County staff presented a draft "authorized agenda" of state and federal priorities — a board‑approved framework that would authorize government affairs staff to act on common policy positions during the upcoming legislative and congressional session windows.

Deputy County Manager Eric Peterson told the board that the county was preparing an "authorized agenda" — a framework of state and federal policy positions authorizing government affairs staff to send letters and take advocacy steps on the county’s stated priorities during the legislative session and between board meetings.

"An authorized agenda provides government affairs the authority to advocate on behalf of the county on these positions," Peterson said, adding that staff would still seek board guidance on controversial items and return the finalized document for formal adoption on Nov. 18.

Content and scope: The draft agenda groups items under broad principles (oppose unfunded mandates and cost shifts; protect local control) and programmatic priorities such as wildfire response funding (including continued support for Arizona Department of Forestry mitigation funds), transportation and broadband investments, public‑health program stability, education funding and the county’s ongoing priorities for forest restoration and federal land programs.
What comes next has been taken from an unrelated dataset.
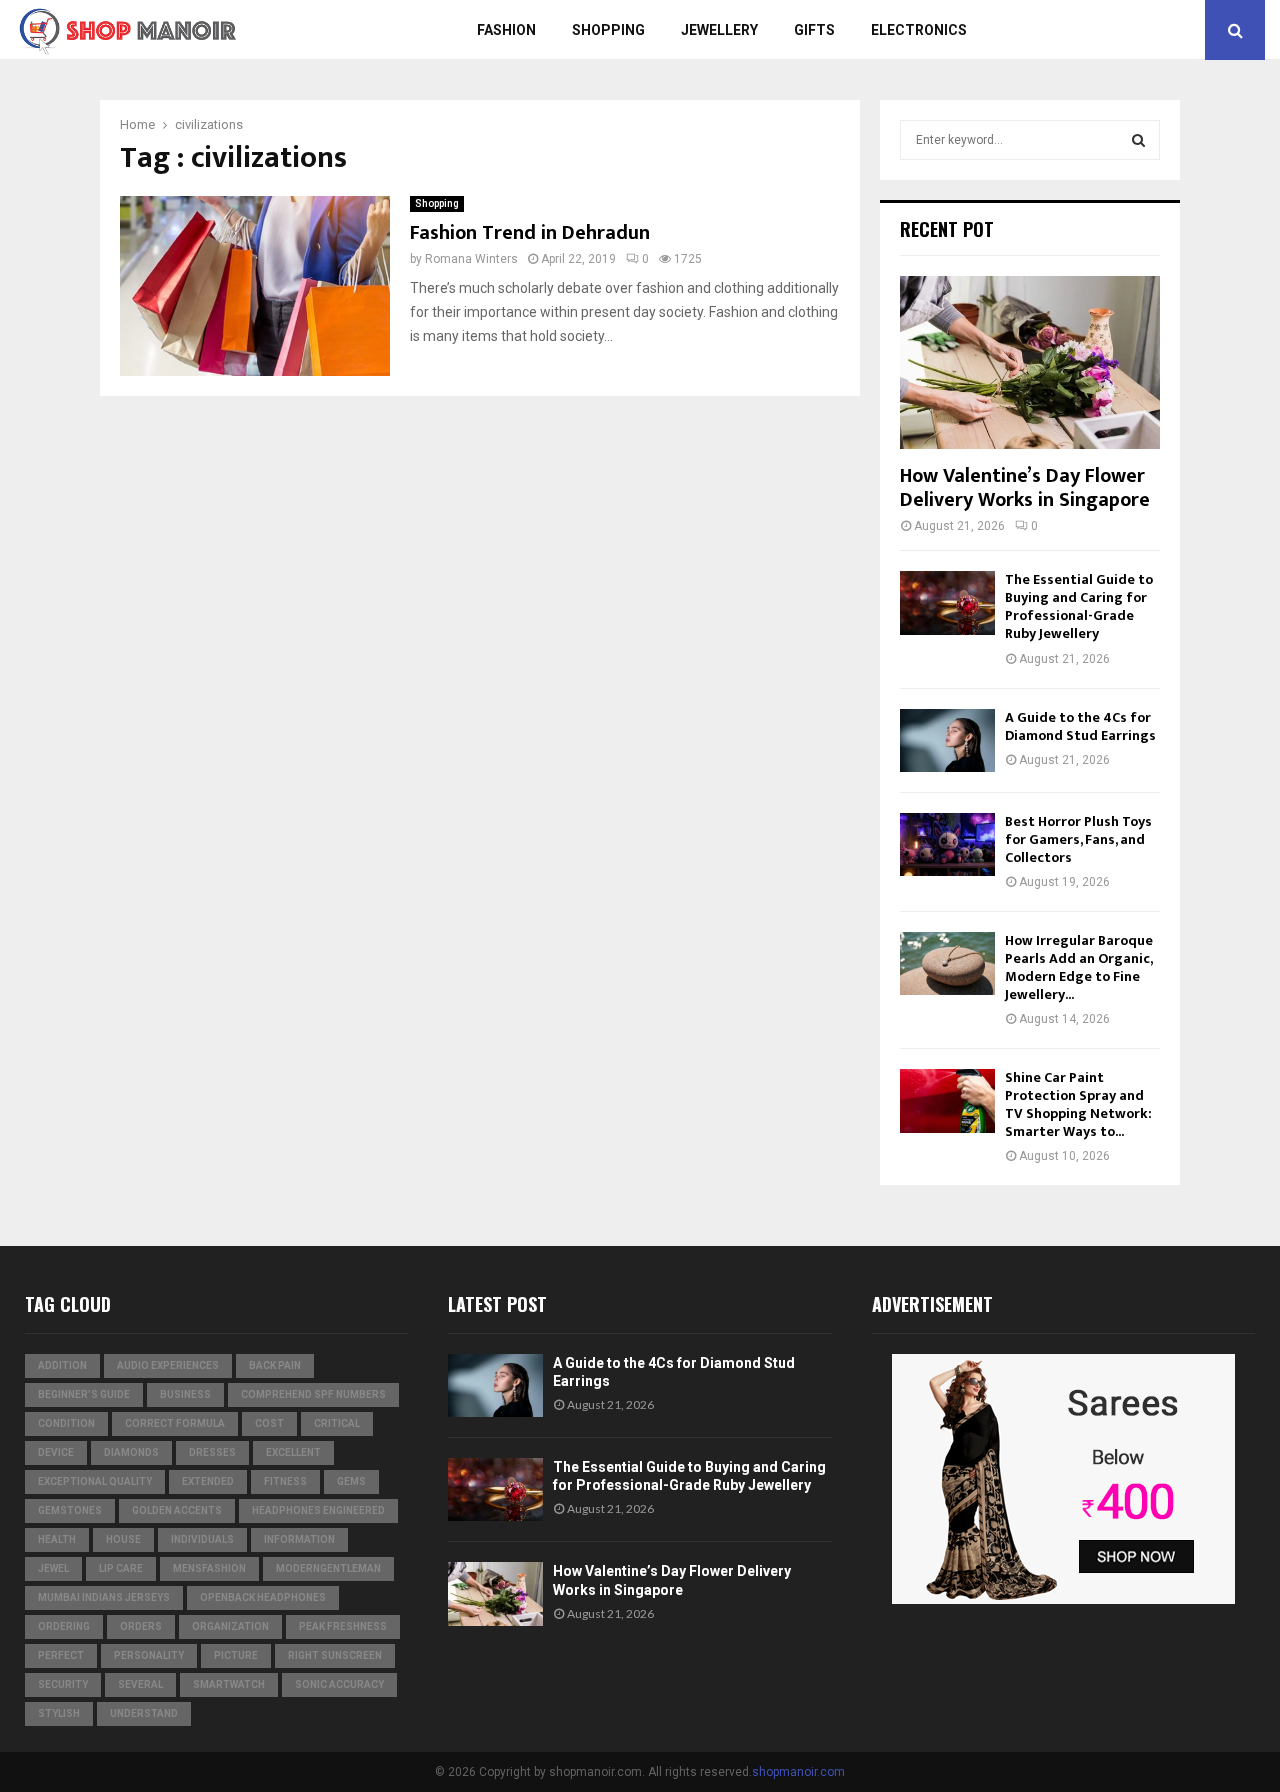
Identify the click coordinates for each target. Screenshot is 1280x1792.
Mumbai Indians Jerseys (104, 1597)
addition (62, 1365)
Board feedback: Supervisors asked staff to strengthen education language to emphasize full support for funding public schools and concerns about programs that divert state funds, and they requested additional departmental outreach so affected county departments could review and propose edits before the board’s formal adoption. Staff said departments and outside partners had already provided input and that the document will be recirculated and returned with a resolution on Nov. 18.

Why it matters: The authorized agenda creates an operational pathway for the county to pursue time‑sensitive advocacy (letters, briefings and meetings) during legislative or congressional windows that fall between scheduled board meetings. It is not a fixed lobbying package — staff said they will select targeted priorities to present to federal delegations and state officials based on timing and political feasibility.

Next steps: Staff will recirculate the draft, take departmental feedback and return on Nov. 18 with a resolution to adopt the authorized agenda and the parameters for how government affairs will select issues and communicate with the board on significant actions.